Wisconsin students take gun protest on the road to Speaker Paul Ryan's district

Wisconsin students take gun protest on the road to Speaker Paul Ryan's district
About 40 students from across Wisconsin march as part of a 50 Miles More event to protest gun violence and advocate for gun control. (Logan Wroge / Associated Press)

A four-day, 50-mile march led by high school students in Wisconsin protesting gun violence concluded Wednesday afternoon in the hometown of House Speaker Paul D. Ryan with the protesters calling on the congressman to support tougher gun laws.

Students chanted and held signs as the 50 Miles More organizers and supporters walked from Wright School in Madison to Traxler Park in Janesville to host a rally for gun reform. About 40 students, chaperoned by adult volunteers, participated. They slept in schools along the route, often camping out in sleeping bags in gyms.


The 50 Miles More organization wants a ban on military-style assault weapons, a national four-day waiting period for gun purchases and a law to raise the minimum legal age to buy a firearm from 18 to 21, according to its website.

The group also is calling for something already being advanced by the Justice Department — a ban of "bump stocks," devices that essentially turn semiautomatic weapons into machine guns.

The students said they drew inspiration from the marches from Selma to Montgomery, Ala., in 1965 when African Americans were beaten and attacked as they walked 54 miles protesting for civil rights.

Tatiana Washington, a junior at Rufus King International High School in Milwaukee, read an open letter to Ryan, saying the Republican leader's "selfish, careless actions have not only hurt the district you're supposed to represent, but all of us."

She added, "Paul, you must change your actions or else when November comes, you will be voted out."

Tatiana also spoke at Milwaukee's March for Our Lives rally, one of hundreds of nonviolent demonstrations held around the country and world on Saturday in response to the mass shooting last month at Marjory Stoneman Douglas High School in Parkland, Fla. The 50 Miles More march was intended to build on those protests, as well as nationwide student walkouts at schools on March 14.

"My feet are sore but my hope in the future is strong," said Lauren Davis, a junior at Shorewood High School in Shorewood.

Lauren and her peers at Shorewood and other Wisconsin high schools began organizing 50 Miles More days before participating in the March 14 walkouts.

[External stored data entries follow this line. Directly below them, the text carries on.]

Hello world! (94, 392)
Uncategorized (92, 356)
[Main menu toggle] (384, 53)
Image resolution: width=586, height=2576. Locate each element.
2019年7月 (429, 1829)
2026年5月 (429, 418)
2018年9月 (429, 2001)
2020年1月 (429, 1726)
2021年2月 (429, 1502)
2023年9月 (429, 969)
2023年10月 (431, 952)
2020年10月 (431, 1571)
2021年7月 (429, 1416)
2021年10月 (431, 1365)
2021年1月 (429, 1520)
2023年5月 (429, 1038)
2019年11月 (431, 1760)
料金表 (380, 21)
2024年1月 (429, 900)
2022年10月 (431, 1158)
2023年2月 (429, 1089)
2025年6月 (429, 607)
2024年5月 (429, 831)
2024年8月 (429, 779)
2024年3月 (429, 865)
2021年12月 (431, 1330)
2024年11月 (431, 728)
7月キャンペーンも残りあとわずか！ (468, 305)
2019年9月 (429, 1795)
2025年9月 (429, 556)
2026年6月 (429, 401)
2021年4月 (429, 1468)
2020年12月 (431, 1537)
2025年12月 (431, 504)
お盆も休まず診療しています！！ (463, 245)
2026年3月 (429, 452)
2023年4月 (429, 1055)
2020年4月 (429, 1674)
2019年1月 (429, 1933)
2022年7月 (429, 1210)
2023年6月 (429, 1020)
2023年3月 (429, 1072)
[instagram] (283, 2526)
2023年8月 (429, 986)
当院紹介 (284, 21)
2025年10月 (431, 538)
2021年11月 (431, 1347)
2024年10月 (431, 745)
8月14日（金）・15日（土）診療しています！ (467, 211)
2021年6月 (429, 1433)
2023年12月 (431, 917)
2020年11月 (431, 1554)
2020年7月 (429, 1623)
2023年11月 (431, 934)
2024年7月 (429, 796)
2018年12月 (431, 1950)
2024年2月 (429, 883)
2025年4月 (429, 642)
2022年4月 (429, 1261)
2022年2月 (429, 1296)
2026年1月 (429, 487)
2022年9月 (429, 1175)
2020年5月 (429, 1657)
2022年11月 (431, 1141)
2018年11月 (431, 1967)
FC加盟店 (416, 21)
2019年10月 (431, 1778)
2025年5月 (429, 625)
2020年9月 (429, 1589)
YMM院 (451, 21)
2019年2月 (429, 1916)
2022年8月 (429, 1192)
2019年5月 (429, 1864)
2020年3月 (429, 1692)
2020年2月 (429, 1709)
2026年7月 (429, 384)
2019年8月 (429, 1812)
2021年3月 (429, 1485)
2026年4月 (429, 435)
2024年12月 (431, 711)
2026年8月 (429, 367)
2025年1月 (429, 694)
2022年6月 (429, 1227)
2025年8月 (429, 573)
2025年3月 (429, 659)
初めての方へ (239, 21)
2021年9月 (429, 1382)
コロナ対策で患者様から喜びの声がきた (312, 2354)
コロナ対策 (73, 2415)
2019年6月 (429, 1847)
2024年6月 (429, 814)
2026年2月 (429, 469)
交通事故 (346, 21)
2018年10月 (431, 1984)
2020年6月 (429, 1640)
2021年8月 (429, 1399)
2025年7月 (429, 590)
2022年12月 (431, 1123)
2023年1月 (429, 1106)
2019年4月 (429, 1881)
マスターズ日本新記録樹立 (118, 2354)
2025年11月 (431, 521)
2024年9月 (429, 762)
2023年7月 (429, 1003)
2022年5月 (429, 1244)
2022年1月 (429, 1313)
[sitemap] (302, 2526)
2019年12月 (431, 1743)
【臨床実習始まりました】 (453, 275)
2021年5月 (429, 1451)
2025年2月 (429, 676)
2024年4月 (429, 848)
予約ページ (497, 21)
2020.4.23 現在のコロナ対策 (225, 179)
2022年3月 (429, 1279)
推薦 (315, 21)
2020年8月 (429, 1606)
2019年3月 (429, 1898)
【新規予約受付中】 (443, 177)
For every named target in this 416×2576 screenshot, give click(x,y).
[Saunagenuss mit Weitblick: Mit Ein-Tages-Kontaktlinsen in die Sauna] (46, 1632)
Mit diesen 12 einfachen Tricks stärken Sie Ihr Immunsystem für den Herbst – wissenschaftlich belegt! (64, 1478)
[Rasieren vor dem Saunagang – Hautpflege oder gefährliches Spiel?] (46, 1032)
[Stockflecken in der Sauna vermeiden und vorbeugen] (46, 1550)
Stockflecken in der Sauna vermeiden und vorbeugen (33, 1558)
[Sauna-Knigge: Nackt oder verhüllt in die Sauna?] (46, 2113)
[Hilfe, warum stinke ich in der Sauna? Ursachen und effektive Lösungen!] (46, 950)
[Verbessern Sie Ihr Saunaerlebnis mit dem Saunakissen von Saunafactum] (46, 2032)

State Rep. David Bowen, a Milwaukee Democrat, said he saw "students with sore bodies, pushing themselves" when he marched with the protesters. "Young people are not going down on this issue. They will ensure that they organize and they are determined," he said.

After every mile, participants stopped and said the names of teenagers killed by gun violence, including mass shootings at schools and gunfire in urban and rural communities, said Shorewood High freshman Alemitu Caldart, 15.

Each name was followed by a moment of silence, and then chanting. "If you don't listen, Paul, your reign will surely fall!" protesters said as they marched.

"We hope that more people will go to grow this movement," said Alemitu, who at Wednesday's rally recited a poem called "Enough" with Hiwot Shutz and her sister, Selame Caldart.

"We need more than thoughts and prayers when our people are dying," the students said in one verse.

Ryan was in the Czech Republic on Wednesday for an official visit to recognize the centennial anniversary of U.S.-Czech relations. He could not be reached for comment, but Jordan Dunn, Ryan's spokesman, said in an email to The Times: "The congressman respects those making their voices heard. As he has said, violence has no place in our schools. That is why just last week, the House enacted laws that take concrete action to keep children safe without infringing on constitutional rights."


Last week, President Trump signed a $1.3-billion spending bill that includes improvements on background checks for firearm purchases and creates the Stop School Violence Act, which provides grants for school security.

Ryan said on Feb. 27 at a news conference that stronger background checks for potential gun owners is his priority. "We should not be banning guns from law-abiding citizens. We should be focusing on making sure that citizens who should not get guns in the first place don't get those guns," Ryan said.

That comment did nothing to appease those who marched in Ryan's home district.

"We are not fighting to strip people of their 2nd Amendment [rights]. We are fighting for our right to live," said Maria Amendola, a senior at Ryan's alma mater, Joseph A. Craig High School in Janesville.

"Our congressman isn't doing enough to protect those who he is serving for," Maria said at the rally, adding that she felt "let down from the empty promises."

Violet Killmurray, a senior at James Madison Memorial High School in Madison, said, "I marched this week because I want to be a part of the change that we're going to make."


7:25 p.m.: This article was updated throughout with staff reporting and comments from student marchers.